Poucos pensadores brasileiros traduziram com tanta lucidez e coragem o papel do intelectual na sociedade quanto Milton Santos. Geógrafo, professor e pensador radicalmente comprometido com a justiça social, ele via o intelectual como uma figura destinada, antes de tudo, a criar o desconforto. Em uma célebre entrevista ao programa Roda Viva, em 1997, declarou que o intelectual existe para incomodar, provocar, interrogar a ordem estabelecida. Para Santos, pensar o Brasil exige mais do que repetir diagnósticos oficiais ou se render à neutralidade fingida do saber técnico: exige coragem para ser voz dissonante, mesmo que em solidão. Essa função crítica não é um luxo acadêmico, mas uma urgência histórica num país marcado pela desigualdade estrutural, pelo racismo velado e pela violência simbólica do discurso dominante.
Milton Santos denunciava o processo de domesticação dos intelectuais, muitas vezes cooptados por instituições, governos ou pela lógica do mercado. Para ele, o Brasil carece de “verdadeiros intelectuais” — aqueles que não hesitam em afrontar os consensos fabricados pela mídia, pelas elites econômicas e pelos aparelhos ideológicos do Estado. A esses, caberia exercer uma função profética: não no sentido religioso, mas como aqueles que anunciam o que está por vir ao mesmo tempo em que denunciam os mecanismos que impedem o novo de nascer. Ser intelectual, em sua visão, não é estar acima do povo, mas em profunda escuta e aliança com os que sofrem, os que lutam e os que sonham com um país mais justo.

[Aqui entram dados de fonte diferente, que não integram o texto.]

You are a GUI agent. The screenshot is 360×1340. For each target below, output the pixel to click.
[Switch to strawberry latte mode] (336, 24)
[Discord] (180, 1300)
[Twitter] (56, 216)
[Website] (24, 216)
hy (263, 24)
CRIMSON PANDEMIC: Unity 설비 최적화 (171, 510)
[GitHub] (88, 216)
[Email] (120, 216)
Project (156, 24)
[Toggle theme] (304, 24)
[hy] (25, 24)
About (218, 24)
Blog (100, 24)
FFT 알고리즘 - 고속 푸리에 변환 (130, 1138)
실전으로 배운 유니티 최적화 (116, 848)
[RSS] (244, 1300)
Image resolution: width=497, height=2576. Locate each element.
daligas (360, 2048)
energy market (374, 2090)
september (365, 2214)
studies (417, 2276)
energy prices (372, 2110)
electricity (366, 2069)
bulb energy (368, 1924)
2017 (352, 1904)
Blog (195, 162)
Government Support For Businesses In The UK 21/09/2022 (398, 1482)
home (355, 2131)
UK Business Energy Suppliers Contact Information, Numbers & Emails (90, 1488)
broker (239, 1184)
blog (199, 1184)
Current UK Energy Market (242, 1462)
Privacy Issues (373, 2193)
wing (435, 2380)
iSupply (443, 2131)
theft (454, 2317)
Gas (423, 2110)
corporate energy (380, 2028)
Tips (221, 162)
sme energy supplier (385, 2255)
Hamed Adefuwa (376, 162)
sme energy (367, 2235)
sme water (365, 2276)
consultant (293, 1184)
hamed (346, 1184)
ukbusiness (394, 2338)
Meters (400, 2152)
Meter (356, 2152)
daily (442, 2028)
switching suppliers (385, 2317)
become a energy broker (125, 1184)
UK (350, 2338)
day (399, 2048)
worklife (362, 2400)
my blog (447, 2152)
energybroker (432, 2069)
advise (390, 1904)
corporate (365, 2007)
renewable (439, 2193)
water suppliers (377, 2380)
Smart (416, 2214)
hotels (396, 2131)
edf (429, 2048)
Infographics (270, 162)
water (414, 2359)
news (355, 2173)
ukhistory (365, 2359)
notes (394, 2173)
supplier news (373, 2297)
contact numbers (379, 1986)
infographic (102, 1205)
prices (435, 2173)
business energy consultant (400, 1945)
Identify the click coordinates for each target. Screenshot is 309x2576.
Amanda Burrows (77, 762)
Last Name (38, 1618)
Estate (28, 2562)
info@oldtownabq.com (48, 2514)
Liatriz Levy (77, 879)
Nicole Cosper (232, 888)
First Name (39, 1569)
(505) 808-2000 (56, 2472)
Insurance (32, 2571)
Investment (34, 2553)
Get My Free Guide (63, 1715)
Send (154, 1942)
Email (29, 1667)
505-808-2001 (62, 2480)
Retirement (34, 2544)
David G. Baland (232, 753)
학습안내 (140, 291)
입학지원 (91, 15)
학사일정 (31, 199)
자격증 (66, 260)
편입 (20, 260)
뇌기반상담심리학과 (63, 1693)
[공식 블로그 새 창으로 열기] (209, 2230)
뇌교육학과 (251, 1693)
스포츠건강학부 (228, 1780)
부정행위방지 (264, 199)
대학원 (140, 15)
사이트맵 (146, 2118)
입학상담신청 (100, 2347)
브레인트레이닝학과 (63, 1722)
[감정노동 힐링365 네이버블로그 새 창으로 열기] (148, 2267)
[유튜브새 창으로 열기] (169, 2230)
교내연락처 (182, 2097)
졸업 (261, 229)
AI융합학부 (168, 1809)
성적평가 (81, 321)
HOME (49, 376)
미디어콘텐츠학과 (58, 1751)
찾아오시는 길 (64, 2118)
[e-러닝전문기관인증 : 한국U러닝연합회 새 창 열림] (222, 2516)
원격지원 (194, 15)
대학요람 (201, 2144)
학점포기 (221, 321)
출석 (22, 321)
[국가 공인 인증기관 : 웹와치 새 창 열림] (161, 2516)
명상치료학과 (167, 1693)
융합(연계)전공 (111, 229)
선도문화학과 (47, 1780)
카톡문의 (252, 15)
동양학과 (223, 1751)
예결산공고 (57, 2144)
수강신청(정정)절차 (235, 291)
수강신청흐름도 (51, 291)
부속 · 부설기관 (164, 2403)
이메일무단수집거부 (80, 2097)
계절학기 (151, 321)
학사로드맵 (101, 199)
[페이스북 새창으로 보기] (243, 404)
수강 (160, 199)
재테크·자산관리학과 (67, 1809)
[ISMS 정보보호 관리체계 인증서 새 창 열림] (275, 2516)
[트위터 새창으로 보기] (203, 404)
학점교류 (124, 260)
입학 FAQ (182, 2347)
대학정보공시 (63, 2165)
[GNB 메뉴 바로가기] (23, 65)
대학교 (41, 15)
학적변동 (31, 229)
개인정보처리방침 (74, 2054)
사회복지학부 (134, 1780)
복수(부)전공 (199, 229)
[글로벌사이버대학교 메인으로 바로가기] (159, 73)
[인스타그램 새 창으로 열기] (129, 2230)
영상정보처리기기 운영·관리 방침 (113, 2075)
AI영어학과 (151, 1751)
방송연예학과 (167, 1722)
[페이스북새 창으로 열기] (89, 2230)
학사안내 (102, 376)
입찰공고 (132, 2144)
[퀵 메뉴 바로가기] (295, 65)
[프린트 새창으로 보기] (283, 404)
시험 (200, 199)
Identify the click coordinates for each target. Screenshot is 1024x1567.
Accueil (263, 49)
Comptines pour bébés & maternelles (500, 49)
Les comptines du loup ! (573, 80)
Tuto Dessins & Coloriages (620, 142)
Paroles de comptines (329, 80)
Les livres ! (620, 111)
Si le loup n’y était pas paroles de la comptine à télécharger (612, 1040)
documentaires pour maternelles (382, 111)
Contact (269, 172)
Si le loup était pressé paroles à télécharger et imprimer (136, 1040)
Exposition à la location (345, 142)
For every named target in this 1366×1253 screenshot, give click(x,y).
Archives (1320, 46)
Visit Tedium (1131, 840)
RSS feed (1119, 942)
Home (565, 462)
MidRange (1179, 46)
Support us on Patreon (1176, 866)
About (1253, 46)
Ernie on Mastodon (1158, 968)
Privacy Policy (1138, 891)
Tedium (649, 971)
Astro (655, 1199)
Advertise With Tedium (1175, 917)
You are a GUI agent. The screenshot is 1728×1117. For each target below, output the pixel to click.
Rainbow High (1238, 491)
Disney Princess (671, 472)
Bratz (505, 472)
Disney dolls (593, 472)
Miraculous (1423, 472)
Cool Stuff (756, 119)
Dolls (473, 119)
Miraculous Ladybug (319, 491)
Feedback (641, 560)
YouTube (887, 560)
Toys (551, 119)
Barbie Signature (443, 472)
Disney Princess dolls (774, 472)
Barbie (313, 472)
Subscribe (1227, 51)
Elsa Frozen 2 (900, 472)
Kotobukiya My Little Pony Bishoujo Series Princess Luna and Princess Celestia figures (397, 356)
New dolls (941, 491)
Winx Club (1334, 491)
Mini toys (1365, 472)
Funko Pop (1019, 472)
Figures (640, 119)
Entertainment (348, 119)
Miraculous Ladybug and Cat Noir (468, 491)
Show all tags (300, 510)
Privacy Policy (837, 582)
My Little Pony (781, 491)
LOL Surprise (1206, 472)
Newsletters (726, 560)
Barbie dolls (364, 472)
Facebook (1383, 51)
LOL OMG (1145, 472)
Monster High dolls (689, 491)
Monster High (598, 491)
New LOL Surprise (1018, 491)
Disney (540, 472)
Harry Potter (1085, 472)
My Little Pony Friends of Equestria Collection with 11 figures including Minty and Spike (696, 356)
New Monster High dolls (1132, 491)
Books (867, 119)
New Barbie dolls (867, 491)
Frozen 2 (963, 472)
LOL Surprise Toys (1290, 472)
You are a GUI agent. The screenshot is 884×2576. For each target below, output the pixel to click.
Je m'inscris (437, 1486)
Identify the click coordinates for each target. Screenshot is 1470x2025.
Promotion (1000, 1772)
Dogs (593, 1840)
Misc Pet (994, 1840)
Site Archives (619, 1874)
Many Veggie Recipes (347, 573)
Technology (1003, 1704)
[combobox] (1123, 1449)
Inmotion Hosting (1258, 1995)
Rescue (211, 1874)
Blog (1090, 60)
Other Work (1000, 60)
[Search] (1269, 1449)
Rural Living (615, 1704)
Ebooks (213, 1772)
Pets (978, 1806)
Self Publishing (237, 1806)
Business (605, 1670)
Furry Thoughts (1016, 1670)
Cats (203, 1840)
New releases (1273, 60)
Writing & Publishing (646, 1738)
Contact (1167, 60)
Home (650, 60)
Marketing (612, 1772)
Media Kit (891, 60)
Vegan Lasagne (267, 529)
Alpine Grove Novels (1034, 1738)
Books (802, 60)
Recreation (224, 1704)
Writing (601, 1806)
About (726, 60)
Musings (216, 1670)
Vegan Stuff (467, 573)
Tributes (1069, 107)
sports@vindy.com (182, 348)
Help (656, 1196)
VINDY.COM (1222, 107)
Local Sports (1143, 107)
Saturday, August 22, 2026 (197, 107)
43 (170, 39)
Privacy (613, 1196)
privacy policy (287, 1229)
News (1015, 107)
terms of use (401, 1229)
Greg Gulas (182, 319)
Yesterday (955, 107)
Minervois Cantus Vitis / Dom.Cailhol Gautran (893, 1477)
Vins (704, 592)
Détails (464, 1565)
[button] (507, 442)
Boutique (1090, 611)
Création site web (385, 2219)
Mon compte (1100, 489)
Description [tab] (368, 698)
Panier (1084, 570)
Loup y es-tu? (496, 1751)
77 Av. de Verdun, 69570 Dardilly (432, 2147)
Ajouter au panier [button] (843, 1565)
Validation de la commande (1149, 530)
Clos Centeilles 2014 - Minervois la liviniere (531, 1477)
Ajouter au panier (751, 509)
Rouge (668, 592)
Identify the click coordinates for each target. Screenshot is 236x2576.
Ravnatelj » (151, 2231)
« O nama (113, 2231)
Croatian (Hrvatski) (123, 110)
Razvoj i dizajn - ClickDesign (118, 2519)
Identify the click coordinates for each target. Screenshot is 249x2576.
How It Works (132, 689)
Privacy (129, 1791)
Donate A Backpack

Nesse sentido, a atuação intelectual não pode se restringir às universidades ou aos espaços de prestígio simbólico. Santos insistia na inserção social do saber. Seu pensamento convoca o intelectual a descer das cátedras e das colunas de opinião para dialogar com as ruas, os movimentos sociais, os trabalhadores invisíveis. O Brasil profundo, aquele fora dos holofotes, precisa ser pensado por quem se dispõe a romper com as estruturas que o mantém à margem. O intelectual crítico, para Milton Santos, é aquele que não se acomoda em diagnósticos pessimistas ou cínicos: ele reinventa o olhar, propõe novas geografias da esperança, e aponta caminhos onde o sistema insiste em enxergar impasses.
Em tempos de retrocesso democrático, banalização da violência e esvaziamento do debate público, o chamado de Milton Santos ressoa com ainda mais força. O Brasil precisa — mais do que nunca — de intelectuais que não temam o dissenso, que rejeitem a cumplicidade com os poderes instituídos, e que se comprometam com a verdade dos fatos, mesmo que esta incomode. A missão do intelectual, como propunha Santos, é ser construtor de um pensamento insubmisso, indisciplinado e solidário. Em sua herança crítica está a esperança de que pensar o Brasil, com honestidade e coragem, ainda possa ser um ato de transformação. Porque, como ele dizia, “a realidade só é transformável quando é conhecida — e enfrentada”.